Raspberry Pi: the mounting-hole pattern and the HAT

10 min readUpdated Jun 2026

You have a Raspberry Pi on the bench and you want to print an enclosure for it, or a plate of standoffs to hold it inside a larger build. The temptation is to measure the four holes with callipers and work from there. Don't: those holes are standardised, they share dimensions across models, and they belong to an ecosystem — the HAT — that expects you to honour the pattern to the millimetre. The hard part isn't drawing four posts; it's that a printed standoff with a hole for an M2.5 never comes out the size you drew, and if you pick the wrong model the whole pattern falls apart. It pays to start from the real dimensions and translate them into FDM clearance before you touch the model.

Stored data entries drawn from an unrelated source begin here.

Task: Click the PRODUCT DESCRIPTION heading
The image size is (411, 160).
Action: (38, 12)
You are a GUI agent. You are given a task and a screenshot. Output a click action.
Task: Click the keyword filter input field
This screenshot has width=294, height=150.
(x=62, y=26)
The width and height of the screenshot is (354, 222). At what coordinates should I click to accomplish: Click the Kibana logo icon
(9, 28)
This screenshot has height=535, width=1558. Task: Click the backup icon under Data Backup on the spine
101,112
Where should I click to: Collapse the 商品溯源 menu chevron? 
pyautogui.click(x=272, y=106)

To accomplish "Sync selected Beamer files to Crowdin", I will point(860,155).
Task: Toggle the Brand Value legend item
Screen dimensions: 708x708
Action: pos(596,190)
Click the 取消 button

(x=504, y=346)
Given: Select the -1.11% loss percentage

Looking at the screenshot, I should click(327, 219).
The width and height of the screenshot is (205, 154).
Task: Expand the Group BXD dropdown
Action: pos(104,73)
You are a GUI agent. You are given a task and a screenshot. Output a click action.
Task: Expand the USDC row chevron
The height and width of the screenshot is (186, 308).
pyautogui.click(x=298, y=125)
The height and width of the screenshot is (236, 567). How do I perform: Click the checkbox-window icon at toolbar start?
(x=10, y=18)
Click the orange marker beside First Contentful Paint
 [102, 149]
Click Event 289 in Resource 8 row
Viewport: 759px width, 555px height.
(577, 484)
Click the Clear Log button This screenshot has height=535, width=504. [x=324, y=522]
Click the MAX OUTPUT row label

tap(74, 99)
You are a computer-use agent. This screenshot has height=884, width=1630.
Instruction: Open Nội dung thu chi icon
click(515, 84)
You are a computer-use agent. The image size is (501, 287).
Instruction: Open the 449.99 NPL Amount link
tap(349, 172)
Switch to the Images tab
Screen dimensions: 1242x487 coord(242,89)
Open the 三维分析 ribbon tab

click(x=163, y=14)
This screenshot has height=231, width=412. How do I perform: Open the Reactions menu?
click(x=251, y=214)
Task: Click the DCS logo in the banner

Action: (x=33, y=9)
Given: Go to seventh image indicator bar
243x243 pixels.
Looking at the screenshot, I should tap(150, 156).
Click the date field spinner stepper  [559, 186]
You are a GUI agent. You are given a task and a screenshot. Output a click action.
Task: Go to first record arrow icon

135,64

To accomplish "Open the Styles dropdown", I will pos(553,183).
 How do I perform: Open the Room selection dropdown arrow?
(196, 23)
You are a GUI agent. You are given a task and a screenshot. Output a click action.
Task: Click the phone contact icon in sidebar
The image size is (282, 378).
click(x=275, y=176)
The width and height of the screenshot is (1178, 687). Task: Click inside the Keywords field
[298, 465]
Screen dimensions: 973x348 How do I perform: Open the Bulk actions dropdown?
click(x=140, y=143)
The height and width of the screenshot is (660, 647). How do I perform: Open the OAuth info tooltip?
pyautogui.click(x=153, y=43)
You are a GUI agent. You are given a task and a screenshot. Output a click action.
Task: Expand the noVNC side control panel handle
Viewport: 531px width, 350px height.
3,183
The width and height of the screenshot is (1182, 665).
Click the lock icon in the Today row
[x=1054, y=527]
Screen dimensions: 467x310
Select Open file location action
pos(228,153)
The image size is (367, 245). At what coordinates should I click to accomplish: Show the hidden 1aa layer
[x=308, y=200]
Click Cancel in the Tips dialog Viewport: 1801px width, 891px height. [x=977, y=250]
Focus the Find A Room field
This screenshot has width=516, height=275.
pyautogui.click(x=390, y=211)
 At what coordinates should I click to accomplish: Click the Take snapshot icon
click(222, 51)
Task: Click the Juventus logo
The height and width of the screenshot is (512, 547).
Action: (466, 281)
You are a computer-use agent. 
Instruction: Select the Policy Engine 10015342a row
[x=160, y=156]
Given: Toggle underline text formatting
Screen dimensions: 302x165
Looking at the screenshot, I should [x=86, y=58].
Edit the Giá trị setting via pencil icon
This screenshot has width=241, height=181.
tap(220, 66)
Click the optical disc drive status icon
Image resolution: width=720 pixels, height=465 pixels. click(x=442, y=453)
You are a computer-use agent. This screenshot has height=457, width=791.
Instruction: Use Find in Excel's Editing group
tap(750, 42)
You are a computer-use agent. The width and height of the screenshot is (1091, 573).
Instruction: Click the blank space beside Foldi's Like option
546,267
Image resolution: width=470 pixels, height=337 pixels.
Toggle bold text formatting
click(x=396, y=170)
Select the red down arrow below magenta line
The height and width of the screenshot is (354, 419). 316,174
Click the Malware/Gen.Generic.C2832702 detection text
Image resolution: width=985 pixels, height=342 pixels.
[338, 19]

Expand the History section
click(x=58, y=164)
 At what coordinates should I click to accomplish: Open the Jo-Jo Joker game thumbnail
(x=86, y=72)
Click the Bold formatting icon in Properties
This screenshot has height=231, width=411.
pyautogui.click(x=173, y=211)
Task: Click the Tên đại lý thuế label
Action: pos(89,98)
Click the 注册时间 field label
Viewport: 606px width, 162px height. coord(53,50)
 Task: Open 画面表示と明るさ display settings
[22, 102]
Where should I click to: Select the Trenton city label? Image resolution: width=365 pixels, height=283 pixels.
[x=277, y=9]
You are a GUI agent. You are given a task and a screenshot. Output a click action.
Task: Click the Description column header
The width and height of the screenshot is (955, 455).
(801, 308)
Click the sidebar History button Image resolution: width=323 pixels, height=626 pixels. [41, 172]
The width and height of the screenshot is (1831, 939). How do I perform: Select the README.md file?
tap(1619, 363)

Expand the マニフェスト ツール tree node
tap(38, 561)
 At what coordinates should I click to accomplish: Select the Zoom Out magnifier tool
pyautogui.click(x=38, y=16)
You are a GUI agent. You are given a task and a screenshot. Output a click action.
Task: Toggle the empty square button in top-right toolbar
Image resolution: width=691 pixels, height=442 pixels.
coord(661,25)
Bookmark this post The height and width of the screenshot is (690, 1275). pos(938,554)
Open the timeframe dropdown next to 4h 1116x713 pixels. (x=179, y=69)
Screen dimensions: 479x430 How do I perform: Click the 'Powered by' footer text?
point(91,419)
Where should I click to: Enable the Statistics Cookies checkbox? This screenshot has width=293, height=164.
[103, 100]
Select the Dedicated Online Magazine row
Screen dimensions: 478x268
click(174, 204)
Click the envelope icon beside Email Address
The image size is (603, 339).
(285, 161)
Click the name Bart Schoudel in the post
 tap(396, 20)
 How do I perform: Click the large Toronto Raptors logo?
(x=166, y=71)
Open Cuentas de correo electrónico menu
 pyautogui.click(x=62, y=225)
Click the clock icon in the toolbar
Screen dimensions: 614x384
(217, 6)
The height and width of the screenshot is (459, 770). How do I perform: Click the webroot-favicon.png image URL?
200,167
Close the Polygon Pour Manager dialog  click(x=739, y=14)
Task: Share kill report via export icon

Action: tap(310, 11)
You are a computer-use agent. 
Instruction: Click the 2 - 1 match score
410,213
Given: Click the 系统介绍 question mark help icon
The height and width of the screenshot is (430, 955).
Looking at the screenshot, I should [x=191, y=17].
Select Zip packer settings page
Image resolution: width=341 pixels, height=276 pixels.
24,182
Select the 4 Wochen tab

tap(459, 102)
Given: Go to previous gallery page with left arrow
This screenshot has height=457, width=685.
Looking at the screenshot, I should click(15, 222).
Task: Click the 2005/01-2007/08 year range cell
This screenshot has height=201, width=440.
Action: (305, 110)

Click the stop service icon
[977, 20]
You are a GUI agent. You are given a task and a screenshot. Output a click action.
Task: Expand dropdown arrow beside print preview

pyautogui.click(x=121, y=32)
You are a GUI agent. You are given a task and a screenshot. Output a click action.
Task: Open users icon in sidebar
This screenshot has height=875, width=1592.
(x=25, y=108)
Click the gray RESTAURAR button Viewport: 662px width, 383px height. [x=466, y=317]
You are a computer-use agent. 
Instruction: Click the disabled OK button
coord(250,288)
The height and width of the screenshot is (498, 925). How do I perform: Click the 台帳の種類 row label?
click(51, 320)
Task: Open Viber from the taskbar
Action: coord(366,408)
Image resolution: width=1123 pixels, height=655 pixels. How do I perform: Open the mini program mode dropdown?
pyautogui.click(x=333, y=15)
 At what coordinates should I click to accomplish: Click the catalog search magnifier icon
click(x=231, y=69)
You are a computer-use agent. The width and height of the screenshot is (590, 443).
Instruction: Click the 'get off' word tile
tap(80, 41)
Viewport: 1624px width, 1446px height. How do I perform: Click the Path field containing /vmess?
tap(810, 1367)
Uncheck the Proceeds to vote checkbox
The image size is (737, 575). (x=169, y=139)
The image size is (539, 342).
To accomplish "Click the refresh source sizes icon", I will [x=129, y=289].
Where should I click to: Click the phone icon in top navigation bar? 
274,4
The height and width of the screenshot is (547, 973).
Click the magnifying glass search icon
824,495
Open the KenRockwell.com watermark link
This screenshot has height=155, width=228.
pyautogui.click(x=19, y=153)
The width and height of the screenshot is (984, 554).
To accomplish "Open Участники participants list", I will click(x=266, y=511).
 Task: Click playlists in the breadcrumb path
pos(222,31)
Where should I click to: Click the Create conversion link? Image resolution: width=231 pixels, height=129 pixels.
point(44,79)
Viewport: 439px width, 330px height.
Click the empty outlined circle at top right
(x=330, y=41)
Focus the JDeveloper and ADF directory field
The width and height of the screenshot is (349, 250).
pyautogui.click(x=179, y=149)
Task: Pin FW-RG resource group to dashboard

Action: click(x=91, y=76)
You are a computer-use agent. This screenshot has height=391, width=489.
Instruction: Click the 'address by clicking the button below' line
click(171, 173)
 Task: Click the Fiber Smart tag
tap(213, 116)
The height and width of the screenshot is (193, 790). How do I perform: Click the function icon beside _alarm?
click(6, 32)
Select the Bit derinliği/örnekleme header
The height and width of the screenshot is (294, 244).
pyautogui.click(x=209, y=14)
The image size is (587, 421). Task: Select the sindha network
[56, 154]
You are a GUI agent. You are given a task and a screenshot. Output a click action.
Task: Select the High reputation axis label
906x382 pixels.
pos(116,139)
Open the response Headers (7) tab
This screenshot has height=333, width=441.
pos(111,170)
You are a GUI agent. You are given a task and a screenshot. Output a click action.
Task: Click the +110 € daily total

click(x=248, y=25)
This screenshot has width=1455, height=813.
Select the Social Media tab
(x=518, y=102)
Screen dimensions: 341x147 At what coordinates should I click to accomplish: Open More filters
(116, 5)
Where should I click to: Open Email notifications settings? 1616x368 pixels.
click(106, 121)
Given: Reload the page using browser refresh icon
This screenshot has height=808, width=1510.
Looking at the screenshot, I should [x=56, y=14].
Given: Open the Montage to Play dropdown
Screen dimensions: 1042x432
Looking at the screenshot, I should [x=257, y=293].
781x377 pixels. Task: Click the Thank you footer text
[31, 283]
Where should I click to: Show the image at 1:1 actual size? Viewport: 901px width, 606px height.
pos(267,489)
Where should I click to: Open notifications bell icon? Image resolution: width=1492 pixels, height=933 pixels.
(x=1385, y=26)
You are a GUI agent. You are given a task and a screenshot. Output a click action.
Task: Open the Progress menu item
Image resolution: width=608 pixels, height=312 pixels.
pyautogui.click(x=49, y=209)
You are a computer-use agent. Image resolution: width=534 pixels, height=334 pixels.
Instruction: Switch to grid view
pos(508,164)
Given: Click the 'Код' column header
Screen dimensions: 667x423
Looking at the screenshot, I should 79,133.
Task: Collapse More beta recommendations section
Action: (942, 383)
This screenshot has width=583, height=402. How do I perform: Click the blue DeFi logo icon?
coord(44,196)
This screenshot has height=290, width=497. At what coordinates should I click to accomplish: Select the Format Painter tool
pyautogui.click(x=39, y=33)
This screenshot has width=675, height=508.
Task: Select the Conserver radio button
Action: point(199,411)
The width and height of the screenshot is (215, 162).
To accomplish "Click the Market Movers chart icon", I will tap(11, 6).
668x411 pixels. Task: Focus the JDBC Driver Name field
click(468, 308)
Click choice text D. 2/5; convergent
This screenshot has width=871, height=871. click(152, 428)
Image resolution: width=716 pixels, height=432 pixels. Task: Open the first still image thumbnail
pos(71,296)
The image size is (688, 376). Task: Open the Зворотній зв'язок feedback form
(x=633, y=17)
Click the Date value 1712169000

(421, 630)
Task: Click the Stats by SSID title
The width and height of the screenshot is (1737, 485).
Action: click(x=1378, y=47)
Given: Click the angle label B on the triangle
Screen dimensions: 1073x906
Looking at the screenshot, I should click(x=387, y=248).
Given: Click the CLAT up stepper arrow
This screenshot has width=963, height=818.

The hole pattern: 58 × 49 and M2.5

The Raspberry Pi 4 Model B and the 3B+ share exactly the same mounting pattern: four holes at the corners of a 58 × 49 mm rectangle, measured centre to centre. Each hole is 2.7 mm in diameter, sized for an M2.5 screw (not M3: an M3 won't pass, and forcing it cracks the board). The centres don't sit in the middle of the PCB: they land 3.5 mm from two adjacent edges, so the hole rectangle is tucked into one corner. On the 56 mm short axis you get 3.5 mm on each side, but on the 85 mm long axis you have 3.5 mm at one end and 23.5 mm at the other — the USB and Ethernet port side. Don't assume the pattern is centred on the board: it isn't.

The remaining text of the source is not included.